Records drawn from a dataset
┌──

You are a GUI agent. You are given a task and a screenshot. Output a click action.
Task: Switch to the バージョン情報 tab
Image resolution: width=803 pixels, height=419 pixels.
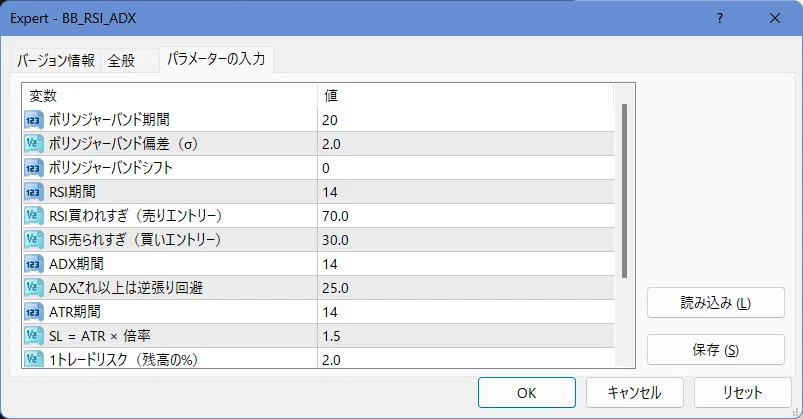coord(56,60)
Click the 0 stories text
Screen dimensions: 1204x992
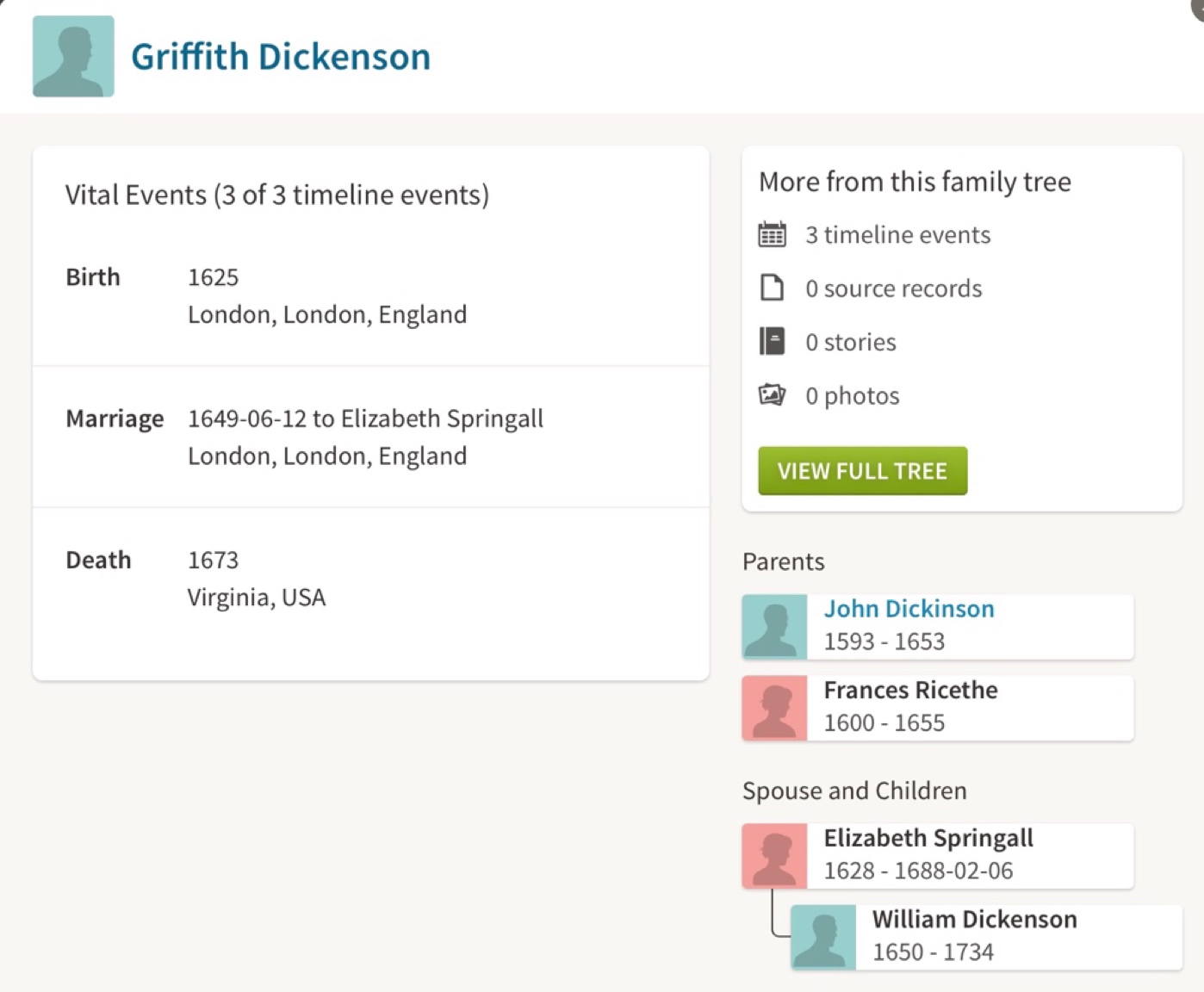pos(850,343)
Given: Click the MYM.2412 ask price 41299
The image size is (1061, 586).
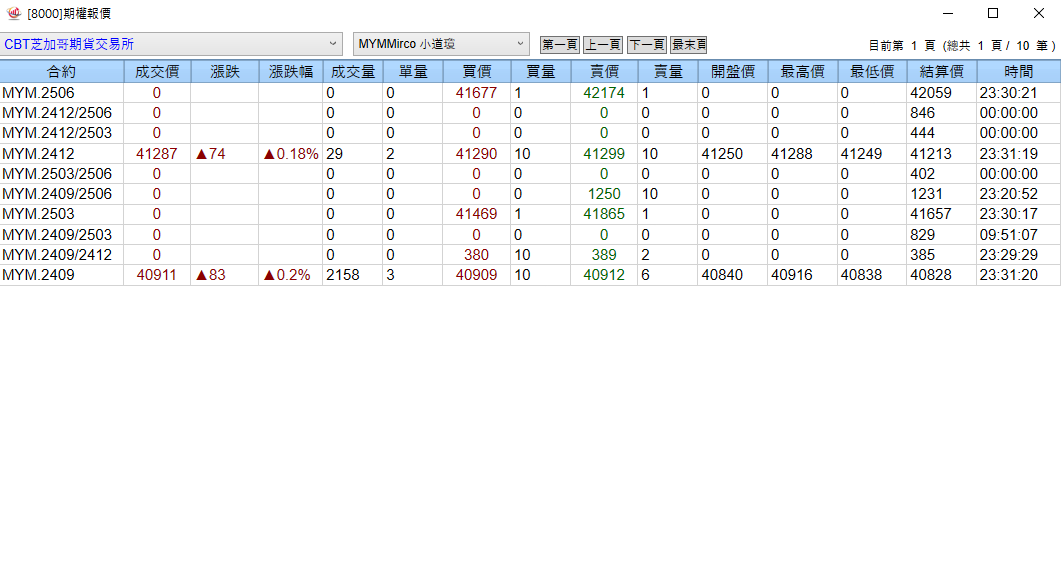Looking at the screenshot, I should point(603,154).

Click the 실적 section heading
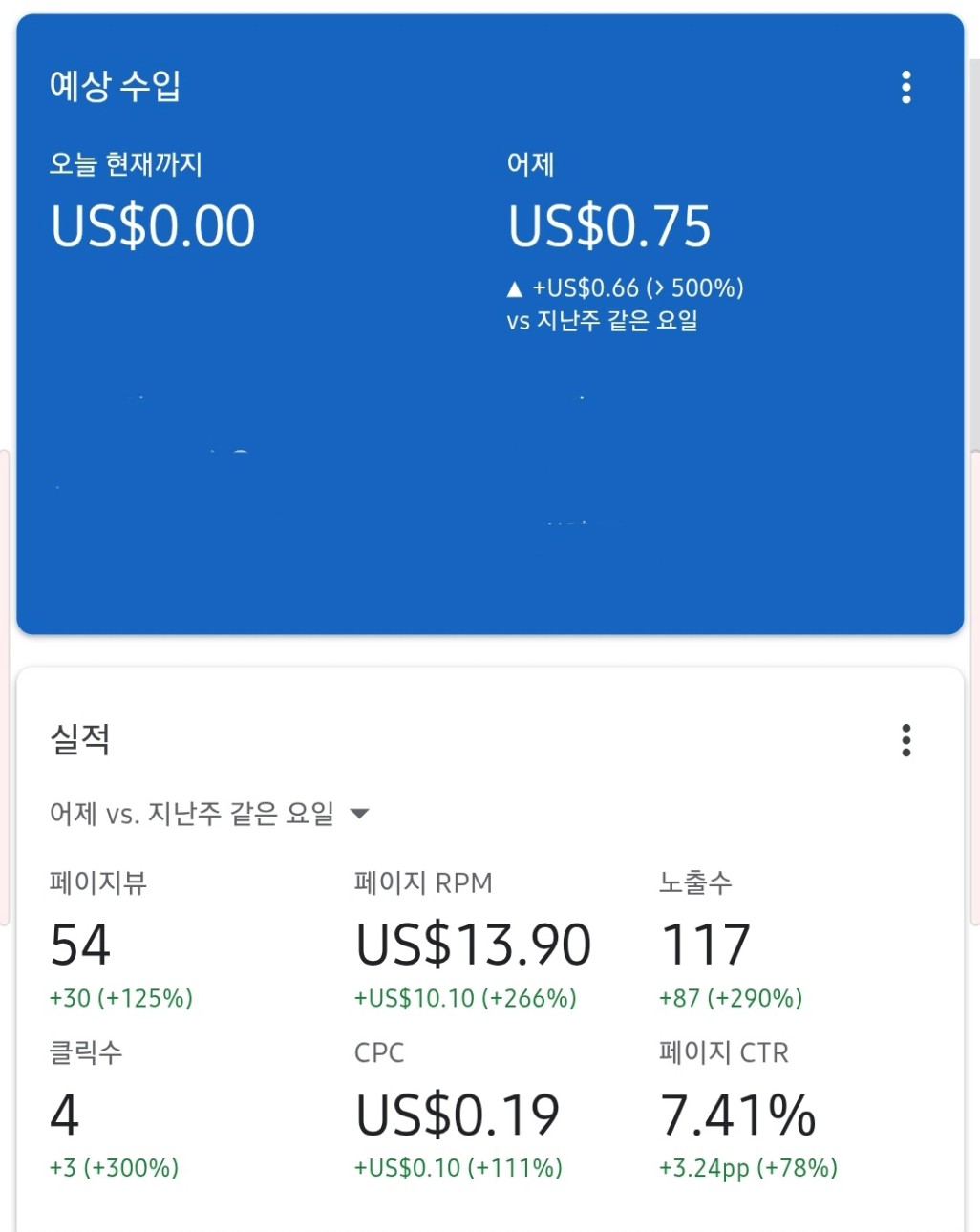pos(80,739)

└──

*Action item:*
Restate it all word for word: every record, no pictures.

*Result of this exercise:*
You are a GUI agent. You are given a task and a screenshot. Output a click action.
Task: Switch to the バージョン情報 tab
Image resolution: width=803 pixels, height=419 pixels.
coord(56,60)
Click the 0 stories text
Screen dimensions: 1204x992
pos(850,343)
Given: Click the MYM.2412 ask price 41299
The image size is (1061, 586).
Looking at the screenshot, I should point(603,154).

Click the 실적 section heading
pos(80,739)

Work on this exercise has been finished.